In a “perfect world”, I’d record your voice & guitar separately and double-track the guitar. (Play and record the guitar twice). Then put your vocal in the center (identical in both channels) with one guitar on the left and the other on the right. (Perhaps not hard-panned, but mostly to the left & right).
You can actually almost do that if you can play the guitar with more than once with “close” timing… You can play & sing at the same time without a mic on the guitar, or by killing/reducing the guitar track after recording… You’ll get some leakage, but that’s OK… It’s probably good… Then record the guitar two more times (so you’d actually be triple-tracking the guitar).
It gets stickier than that because you can’t have a vocal microphone in the same room with an acoustic guitar. There will always be cross leakage, and once you have a cross like that, your production options drop way down.
So ideally you would send your electric guitar to be recorded without your hearing it, or only hearing it with headphones. Record the voice naturally. Yes, it is awkward.
This is where overdubbing naturally pops up. create a click track, play that back into your headphones while you play and then play both back while you sing or play more. Properly set up, Audacity will give you clean individual tracks for every layer. Special effect your brains out, or play more.
Nobody said you can’t record a composite and then sing and play to the composite if that’s more comfortable. The backing track can be anything.
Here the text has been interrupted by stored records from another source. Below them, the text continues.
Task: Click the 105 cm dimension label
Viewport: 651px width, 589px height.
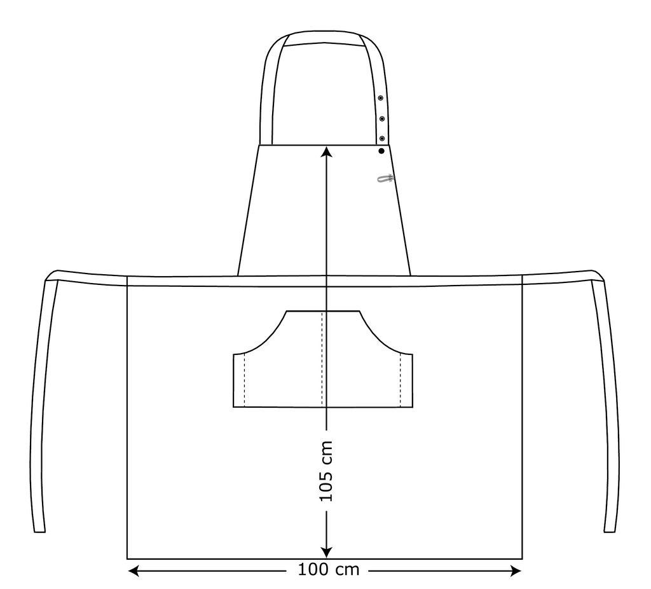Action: tap(326, 471)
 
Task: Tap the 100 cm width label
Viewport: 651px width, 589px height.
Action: tap(329, 569)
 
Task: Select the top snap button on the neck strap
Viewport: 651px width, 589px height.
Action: tap(380, 98)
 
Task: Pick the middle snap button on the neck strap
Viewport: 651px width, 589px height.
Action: tap(381, 119)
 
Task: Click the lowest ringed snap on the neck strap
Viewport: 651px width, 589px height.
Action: tap(382, 138)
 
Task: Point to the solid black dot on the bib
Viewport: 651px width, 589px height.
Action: tap(381, 151)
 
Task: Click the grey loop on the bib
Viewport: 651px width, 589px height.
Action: tap(385, 179)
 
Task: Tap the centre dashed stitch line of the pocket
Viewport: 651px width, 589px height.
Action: tap(322, 359)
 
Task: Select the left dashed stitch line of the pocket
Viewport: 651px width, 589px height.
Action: tap(244, 380)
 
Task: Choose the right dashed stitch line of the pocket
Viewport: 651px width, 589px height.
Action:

These two were doing this on physical tape There’s a picture of the machines in that clip. There’s only two people in that recording. Les Paul is the father of overdubbing.
I’m surprised nobody mentioned echo and reverb. That’s the classic way of turning flat mono into [[[[[[Dimentional Stereo]]]]]]]. If you do it just right, you can be playing Disney Hall instead of in your garage.
I’ve never converted a performance, but I understand you split the mono into two monos, assign them Left and Right and apply different reverb to each. Others may post. That’s what a venue would be doing in real life. Do it in threes so you can have good control of the center channel. The main performer is almost always in the middle.
I have a friend about two miles away that has a “live” living room with a high ceiling. It’s amazing. I think they have no idea what they have.
“How about I buy the pizza and you leave me alone in there for a couple of hours with a microphone.”
Koz & Doug - really appreciate all the input! You gave me a lot to think about and work on and this is exactly what I was looking for.